### TASK OBJECTIVE
Reproduce the stretch from the line containing "Open Speedtest SETTINGS" through the line containing "Toggle the eye", swapping "visibility pill" for "visibility switch" and leaving everything else unchanged.

### RECORD EXCERPTS
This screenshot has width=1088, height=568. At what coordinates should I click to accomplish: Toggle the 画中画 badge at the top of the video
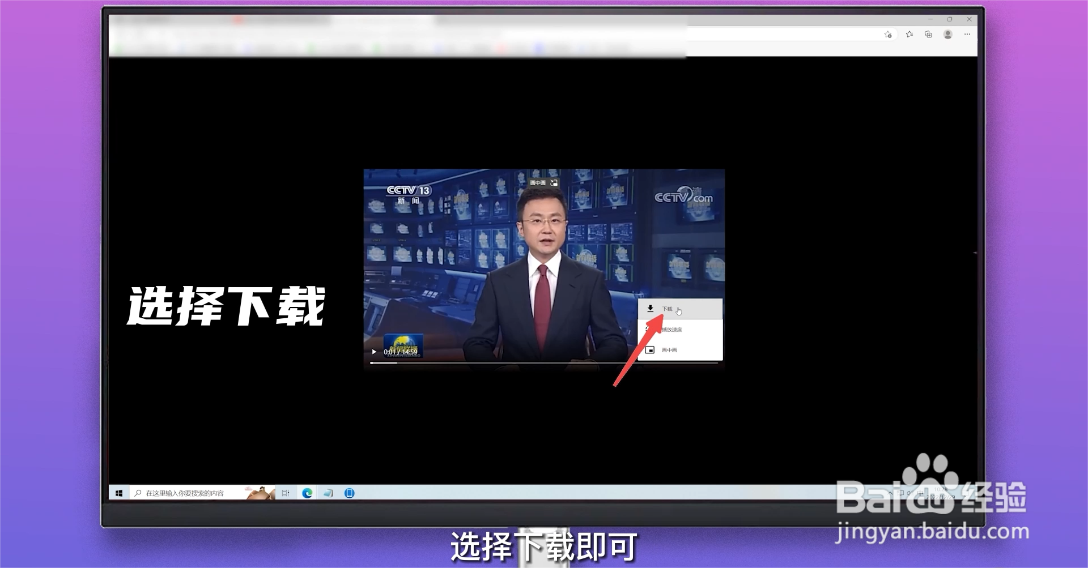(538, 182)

---

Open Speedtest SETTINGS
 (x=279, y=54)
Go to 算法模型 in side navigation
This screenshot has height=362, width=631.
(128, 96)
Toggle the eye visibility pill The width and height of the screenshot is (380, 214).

### ANSWER TO THE EXERCISE
Open Speedtest SETTINGS
 (x=279, y=54)
Go to 算法模型 in side navigation
This screenshot has height=362, width=631.
(128, 96)
Toggle the eye visibility switch The width and height of the screenshot is (380, 214).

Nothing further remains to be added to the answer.